Source document.
+++

As a little girl, I loved playing outside with my friends, but I lived on a busy road with many cars. One day before leaving for work, my mom took a bottle of leftover glitter gold spray paint, sprayed a line on the sidewalk, and said, “Don’t cross this line. And you’ll be safe from traffic.” Being the rule follower I am, I never crossed that line. But once, I had an adventurous friend come over, and she crossed right over that line with a proud smile. I didn’t even know what to make of it. Does she not care about respecting boundaries?! I wondered. While my little mind was stressed as I watched her walk near the traffic, her little mind was joyful.
When I think of this story, I can’t help but laugh because the world is filled with boundary-breakers and boundary-respecters. And if you have a child, you have witnessed this reality firsthand. From the time a child begins to walk and move, you can quickly see if they like to respect the boundaries, test the boundaries, or run past the boundaries with their diaper off.
Why Setting Boundaries With Children Is Important
No matter what type of child you have, it doesn’t take long as a parent before you begin to see how necessary boundaries are to keep your children safe and secure. Yet enforcing these boundaries can be challenging when our children get unhappy with us for being the “bad guy” instead of the parent who lets them do what they want.

+++

Supplied information.
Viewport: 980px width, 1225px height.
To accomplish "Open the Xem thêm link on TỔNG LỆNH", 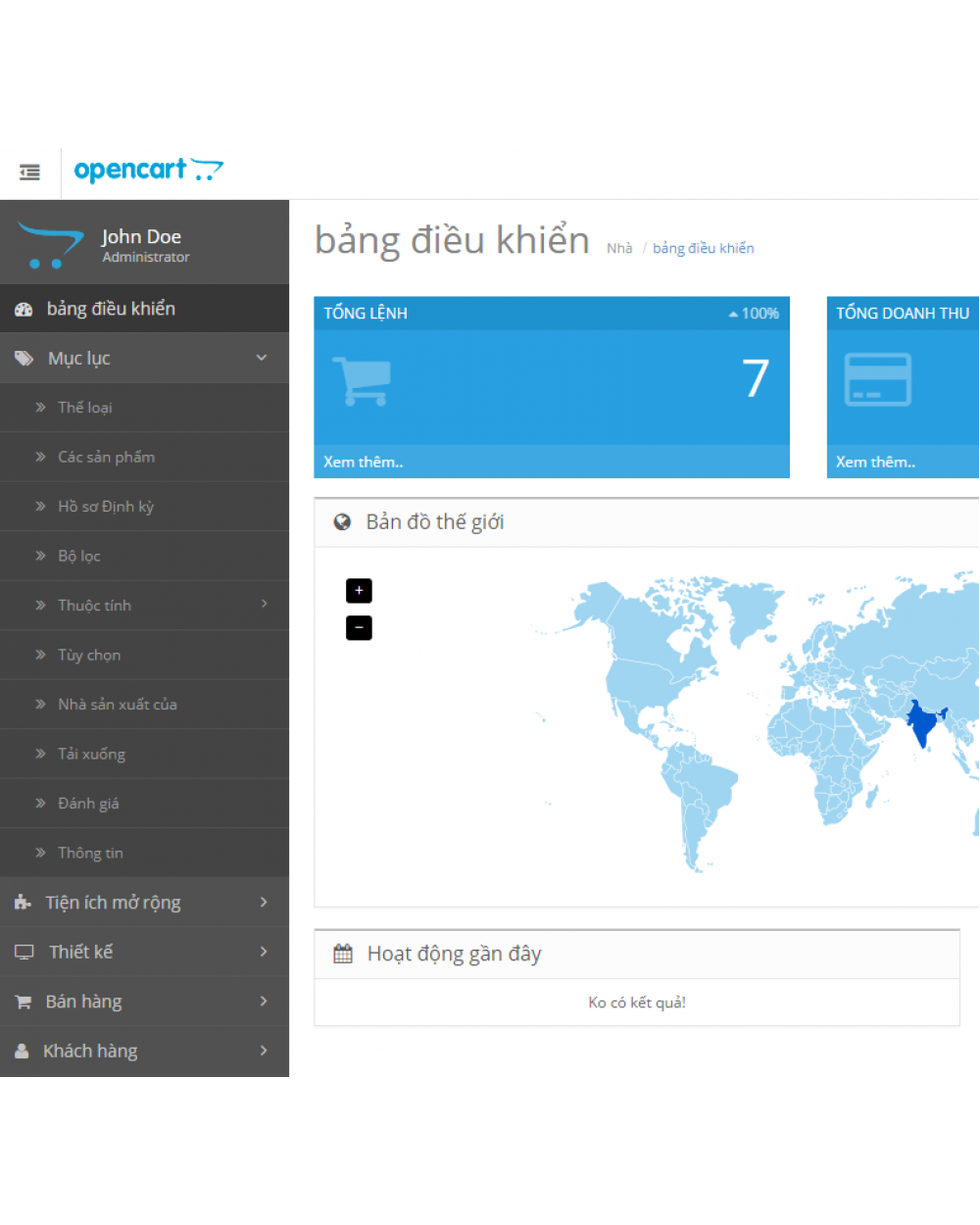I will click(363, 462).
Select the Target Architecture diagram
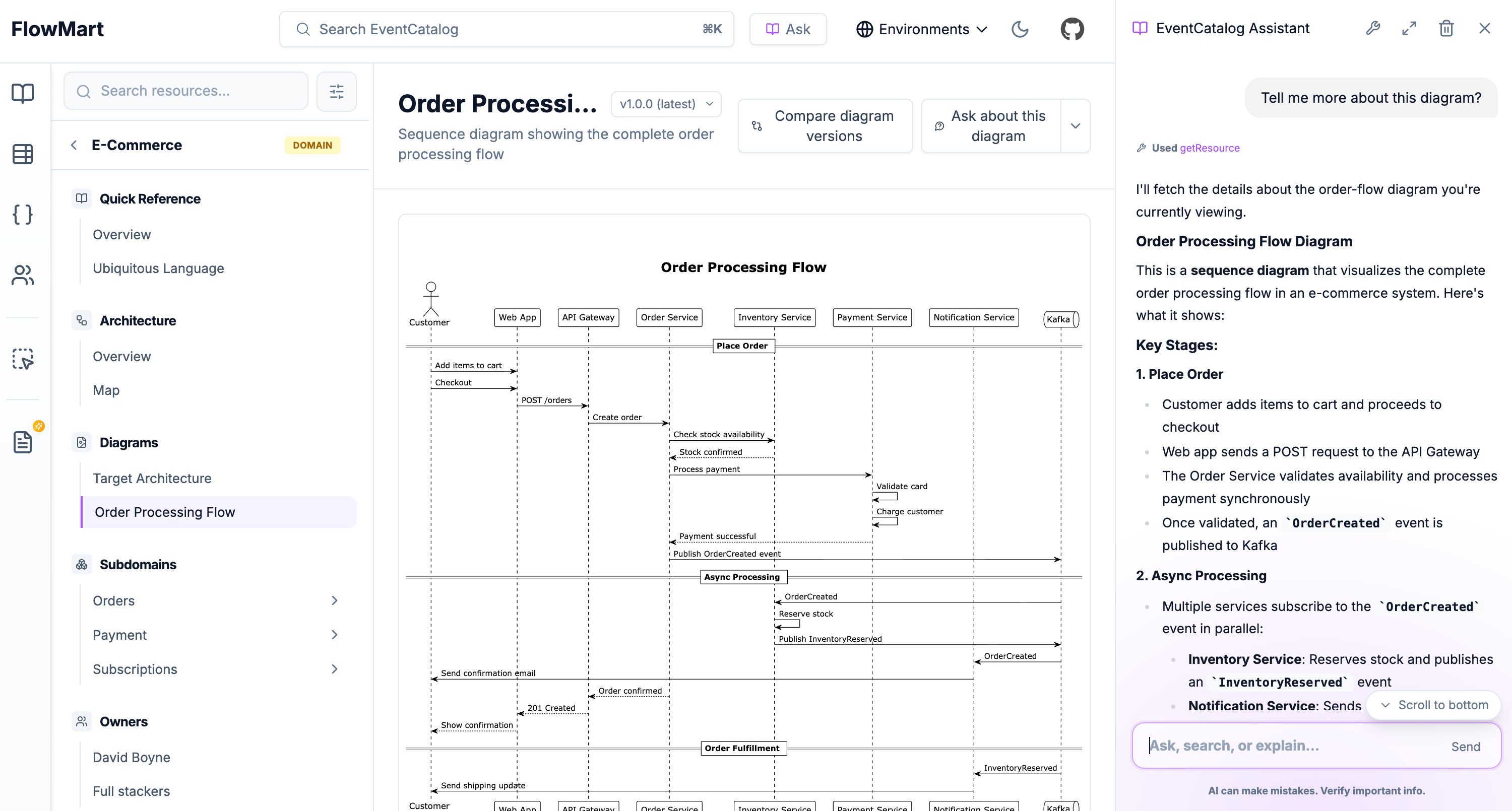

+++

Required tasks.
a: According to the piece on setting boundaries with children, why can enforcing boundaries be challenging for parents? Answer in one to three sentences.
b: Carry on the piece on setting boundaries with children from its last sentence.
The listing is separate material, apart from the text.

Expected outputs.
a: Enforcing boundaries can be challenging because children get unhappy with their parents for being the "bad guy." They would rather have the parent who lets them do what they want.

b:
Firstly, it’s normal and even important for our kids to test limits.5 While boundaries are essential (more on that in a moment), our children need to test them and challenge us so that one day, they can become independent and make good choices without us hovering or interfering.1 They also need support to understand how to respond to boundaries, as society has rules and regulations about acceptable behavior in certain places or at certain times.7 Our children need to know how to navigate these rules without blowing a fuse or being defiant. This is because they will need to exist in society, but at times, they must comply with specific rules to keep them safe.1
Tips for Setting Boundaries as a Parent
As parents, it’s important to remember that being a good parent means there will be times when we have to be the bad guys to prioritize our children’s well-being over their desire to have fun. So, here are some guidelines to keep in mind when setting healthy boundaries with your children (and feeling good about them):
Children Will Have Many Friends but Only One Set of Parents
Before you can think of setting healthy boundaries, it’s important to remember that you are not your child’s friend.7 Your child will only have one parent or one set of parents. (Unless you’re in a blended family; then they are blessed with a few!) As a parent, your role is unique and special because you are here to love, enjoy, guide, teach, and protect your child. While that should involve having fun with them, fun is not the only priority. Love prioritizes what is best for them at the moment. And having fun is not always the most important thing.
Healthy Relationships Have Boundaries Based on Respect
If you were to study successful relationships worldwide, you would quickly see that healthy boundaries are a part of them. Boundaries allow for respect to be demonstrated and shown to the people within the relationships.2 This also means that for your child to feel respected and for you to feel respect in return, you must set boundaries for them. It teaches them about respect toward you and how to show this same respect to others.6 (For example, you can’t yell in my or a teacher’s face, and I can’t yell in your or my boss’ face.)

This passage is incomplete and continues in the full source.